- Exercise goal -
How many of the lines below hold the string "policy"? Say only the number.

[Records drawn from a dataset]
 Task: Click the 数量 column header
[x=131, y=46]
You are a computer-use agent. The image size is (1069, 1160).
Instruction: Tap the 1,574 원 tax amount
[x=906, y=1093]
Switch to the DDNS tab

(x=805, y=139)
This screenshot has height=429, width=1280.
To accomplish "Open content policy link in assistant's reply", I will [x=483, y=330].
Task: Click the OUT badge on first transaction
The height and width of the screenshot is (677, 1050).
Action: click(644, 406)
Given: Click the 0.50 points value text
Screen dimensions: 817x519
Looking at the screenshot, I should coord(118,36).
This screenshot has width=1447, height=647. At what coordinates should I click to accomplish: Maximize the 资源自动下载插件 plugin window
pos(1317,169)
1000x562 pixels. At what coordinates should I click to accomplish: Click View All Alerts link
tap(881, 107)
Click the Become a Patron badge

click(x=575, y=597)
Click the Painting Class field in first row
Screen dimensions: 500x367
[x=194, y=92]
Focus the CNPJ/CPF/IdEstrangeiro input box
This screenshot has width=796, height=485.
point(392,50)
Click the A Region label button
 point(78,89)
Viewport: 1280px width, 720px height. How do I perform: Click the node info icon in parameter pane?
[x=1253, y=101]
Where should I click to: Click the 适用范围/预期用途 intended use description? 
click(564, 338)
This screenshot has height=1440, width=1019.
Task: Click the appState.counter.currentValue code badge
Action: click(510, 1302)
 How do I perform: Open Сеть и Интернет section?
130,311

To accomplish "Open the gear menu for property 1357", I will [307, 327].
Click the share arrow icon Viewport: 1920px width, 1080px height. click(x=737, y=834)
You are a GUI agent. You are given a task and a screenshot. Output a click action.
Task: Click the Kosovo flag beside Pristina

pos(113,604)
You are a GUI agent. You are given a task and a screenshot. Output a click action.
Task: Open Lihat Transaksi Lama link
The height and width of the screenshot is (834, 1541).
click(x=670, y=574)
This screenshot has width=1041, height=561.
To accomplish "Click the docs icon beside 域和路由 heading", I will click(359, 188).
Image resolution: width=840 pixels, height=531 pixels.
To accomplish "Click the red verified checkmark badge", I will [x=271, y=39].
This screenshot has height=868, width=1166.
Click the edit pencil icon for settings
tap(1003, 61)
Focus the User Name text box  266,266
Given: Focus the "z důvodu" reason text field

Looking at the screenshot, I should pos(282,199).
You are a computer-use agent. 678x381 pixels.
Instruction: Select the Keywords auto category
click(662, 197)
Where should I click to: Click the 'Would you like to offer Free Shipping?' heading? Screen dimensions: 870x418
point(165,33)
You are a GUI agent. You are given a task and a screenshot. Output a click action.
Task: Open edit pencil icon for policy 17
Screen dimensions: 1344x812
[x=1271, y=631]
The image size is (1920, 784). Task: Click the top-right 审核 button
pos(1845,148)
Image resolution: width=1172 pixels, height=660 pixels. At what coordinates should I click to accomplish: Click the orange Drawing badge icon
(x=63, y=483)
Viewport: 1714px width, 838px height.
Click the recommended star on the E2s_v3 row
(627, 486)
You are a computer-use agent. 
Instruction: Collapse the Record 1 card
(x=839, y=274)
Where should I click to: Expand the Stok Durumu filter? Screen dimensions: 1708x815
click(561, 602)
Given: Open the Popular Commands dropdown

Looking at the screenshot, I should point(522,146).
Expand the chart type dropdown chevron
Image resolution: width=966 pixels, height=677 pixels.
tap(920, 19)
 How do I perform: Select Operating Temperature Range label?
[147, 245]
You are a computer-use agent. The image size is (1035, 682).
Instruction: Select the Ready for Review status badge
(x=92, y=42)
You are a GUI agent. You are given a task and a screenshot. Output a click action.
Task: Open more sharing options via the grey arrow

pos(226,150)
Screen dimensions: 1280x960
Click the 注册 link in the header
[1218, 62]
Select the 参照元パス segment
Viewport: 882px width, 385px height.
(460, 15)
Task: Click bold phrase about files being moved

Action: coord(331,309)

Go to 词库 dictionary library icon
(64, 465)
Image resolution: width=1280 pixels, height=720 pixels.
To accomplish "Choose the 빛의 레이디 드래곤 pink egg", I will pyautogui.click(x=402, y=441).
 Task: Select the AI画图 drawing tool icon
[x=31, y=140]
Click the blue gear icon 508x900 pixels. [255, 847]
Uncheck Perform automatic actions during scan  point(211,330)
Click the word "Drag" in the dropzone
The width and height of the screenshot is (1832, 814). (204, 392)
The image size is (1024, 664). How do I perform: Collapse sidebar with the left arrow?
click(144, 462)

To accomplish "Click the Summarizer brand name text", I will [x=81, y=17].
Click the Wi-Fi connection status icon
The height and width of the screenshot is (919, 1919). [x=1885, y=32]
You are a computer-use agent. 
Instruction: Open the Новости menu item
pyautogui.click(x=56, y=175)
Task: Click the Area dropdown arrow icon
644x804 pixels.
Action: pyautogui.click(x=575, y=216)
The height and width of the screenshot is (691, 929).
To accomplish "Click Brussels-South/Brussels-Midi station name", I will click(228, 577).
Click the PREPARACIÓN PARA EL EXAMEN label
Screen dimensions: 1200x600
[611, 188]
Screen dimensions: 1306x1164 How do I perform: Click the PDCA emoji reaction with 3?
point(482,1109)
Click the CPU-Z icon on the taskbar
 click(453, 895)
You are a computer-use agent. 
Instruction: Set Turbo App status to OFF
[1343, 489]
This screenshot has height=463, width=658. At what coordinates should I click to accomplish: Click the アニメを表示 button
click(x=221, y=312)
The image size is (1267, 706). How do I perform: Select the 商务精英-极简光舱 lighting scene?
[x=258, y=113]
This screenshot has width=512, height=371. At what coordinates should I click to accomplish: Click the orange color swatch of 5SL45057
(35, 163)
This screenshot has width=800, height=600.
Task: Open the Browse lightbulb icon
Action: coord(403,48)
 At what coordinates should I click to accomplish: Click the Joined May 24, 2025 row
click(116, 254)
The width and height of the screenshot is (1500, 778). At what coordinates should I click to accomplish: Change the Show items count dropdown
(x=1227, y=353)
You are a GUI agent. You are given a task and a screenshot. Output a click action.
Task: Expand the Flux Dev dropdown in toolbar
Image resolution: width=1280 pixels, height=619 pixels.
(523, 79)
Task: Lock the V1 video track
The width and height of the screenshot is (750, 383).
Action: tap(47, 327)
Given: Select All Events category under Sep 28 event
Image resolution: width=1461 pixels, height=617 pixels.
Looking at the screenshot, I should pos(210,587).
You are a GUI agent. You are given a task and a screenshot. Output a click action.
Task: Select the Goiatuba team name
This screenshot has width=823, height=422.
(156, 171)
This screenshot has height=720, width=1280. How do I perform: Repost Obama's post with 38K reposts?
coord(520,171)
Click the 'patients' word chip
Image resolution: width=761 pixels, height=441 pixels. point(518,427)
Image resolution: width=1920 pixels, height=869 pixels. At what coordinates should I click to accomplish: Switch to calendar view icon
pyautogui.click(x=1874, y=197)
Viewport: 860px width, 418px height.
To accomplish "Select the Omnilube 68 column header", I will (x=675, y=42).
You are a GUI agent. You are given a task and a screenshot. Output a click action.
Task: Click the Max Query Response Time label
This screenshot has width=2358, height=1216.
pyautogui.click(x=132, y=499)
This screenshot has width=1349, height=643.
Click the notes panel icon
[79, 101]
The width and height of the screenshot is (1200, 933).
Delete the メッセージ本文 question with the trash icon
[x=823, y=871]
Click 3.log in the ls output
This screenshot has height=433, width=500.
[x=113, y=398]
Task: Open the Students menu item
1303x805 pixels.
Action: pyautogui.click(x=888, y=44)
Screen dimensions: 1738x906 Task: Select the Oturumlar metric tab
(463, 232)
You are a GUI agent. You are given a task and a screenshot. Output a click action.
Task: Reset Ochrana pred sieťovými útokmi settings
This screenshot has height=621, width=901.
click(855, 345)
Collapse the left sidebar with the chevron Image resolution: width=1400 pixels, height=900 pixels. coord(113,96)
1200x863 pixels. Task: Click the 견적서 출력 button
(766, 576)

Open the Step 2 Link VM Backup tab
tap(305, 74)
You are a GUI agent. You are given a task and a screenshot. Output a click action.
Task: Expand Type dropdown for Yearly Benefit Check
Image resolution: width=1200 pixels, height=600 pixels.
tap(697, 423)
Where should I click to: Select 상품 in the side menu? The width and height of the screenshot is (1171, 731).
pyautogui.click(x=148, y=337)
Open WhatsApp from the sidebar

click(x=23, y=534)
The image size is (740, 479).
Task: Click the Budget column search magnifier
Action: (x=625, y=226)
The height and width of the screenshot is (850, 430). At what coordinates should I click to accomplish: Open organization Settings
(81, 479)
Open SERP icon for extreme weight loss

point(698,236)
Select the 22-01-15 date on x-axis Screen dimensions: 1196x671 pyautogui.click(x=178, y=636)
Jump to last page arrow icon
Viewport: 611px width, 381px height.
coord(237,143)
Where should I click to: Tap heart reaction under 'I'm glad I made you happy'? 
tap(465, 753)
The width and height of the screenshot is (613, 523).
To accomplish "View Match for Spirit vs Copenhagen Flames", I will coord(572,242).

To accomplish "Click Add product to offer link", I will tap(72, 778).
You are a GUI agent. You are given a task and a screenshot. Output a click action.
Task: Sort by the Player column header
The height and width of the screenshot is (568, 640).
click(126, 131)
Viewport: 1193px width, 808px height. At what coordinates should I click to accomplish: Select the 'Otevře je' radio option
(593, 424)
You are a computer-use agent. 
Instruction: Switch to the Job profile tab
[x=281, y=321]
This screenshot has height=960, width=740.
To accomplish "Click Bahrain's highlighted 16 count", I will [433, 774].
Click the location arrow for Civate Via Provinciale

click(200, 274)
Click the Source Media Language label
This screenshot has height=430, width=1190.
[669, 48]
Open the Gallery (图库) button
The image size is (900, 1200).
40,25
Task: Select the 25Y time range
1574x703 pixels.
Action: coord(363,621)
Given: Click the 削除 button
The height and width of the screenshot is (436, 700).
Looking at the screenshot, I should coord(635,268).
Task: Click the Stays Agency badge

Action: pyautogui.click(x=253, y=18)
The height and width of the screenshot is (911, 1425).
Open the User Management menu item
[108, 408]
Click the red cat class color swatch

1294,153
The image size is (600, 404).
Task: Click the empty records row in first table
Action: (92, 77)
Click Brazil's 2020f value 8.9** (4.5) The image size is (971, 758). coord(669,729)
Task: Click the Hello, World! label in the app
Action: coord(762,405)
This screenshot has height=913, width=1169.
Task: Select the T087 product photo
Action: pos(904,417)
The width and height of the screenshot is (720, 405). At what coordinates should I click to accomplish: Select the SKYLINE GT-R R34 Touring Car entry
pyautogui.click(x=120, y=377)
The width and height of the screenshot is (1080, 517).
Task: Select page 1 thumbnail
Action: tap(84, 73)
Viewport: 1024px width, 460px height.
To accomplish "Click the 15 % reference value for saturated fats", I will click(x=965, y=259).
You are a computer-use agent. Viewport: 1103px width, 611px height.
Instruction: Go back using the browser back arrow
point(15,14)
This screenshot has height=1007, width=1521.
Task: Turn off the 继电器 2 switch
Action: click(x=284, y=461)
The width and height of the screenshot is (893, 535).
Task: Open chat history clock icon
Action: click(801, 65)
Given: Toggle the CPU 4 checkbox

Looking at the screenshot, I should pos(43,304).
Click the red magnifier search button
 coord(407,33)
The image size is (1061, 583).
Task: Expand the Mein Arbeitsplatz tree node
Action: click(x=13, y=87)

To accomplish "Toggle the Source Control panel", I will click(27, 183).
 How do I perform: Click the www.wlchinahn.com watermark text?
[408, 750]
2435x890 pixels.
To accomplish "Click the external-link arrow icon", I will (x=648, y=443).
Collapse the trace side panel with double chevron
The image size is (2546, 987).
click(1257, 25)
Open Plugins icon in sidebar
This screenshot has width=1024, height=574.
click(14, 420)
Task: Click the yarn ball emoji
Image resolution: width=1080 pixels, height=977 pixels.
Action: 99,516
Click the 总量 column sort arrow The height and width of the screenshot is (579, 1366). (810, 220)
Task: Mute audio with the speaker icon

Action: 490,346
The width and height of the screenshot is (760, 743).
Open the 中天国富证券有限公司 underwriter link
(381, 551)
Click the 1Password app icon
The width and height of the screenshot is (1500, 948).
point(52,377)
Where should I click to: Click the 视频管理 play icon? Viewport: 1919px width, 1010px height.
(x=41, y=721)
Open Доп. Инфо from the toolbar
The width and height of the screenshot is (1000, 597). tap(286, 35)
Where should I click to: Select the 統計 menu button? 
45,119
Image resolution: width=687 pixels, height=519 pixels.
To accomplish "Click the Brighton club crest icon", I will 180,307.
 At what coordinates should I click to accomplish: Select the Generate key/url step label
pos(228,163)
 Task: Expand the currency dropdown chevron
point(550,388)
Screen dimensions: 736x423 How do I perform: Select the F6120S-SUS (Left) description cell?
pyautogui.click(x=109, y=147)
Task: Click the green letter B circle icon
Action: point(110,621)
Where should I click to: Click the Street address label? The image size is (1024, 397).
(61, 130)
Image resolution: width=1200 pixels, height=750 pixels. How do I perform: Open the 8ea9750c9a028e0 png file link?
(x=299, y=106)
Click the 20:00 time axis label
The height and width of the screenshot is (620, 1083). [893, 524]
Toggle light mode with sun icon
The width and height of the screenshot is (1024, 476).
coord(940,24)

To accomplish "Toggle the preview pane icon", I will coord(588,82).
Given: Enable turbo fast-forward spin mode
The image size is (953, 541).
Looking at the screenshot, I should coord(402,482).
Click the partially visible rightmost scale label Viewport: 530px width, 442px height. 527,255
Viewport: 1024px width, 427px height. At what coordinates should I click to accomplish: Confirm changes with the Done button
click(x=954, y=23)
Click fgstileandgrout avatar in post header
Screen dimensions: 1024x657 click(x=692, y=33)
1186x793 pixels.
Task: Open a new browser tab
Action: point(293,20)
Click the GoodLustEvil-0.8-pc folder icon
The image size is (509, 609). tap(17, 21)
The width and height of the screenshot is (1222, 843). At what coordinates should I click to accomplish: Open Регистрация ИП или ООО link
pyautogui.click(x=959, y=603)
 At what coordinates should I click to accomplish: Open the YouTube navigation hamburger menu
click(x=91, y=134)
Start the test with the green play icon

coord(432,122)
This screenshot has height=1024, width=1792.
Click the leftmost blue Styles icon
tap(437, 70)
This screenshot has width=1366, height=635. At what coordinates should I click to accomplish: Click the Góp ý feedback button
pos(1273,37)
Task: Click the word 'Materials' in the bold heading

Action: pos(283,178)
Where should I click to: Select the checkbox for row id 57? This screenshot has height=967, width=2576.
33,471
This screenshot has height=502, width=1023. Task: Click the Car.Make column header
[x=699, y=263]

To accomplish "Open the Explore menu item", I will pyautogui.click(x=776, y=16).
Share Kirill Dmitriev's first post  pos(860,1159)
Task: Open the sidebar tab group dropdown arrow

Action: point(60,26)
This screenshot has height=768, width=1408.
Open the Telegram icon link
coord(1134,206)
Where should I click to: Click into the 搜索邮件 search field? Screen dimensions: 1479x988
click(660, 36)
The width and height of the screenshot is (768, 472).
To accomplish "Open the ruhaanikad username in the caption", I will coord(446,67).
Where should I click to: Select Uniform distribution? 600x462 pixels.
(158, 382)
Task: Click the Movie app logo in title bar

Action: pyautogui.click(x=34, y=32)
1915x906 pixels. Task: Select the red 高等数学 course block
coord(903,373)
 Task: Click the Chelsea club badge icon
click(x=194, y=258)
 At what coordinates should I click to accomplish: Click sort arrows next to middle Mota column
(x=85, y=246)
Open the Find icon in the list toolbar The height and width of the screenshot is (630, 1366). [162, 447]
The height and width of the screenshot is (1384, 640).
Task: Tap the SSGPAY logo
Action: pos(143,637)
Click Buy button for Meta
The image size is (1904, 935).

- Task answer -
2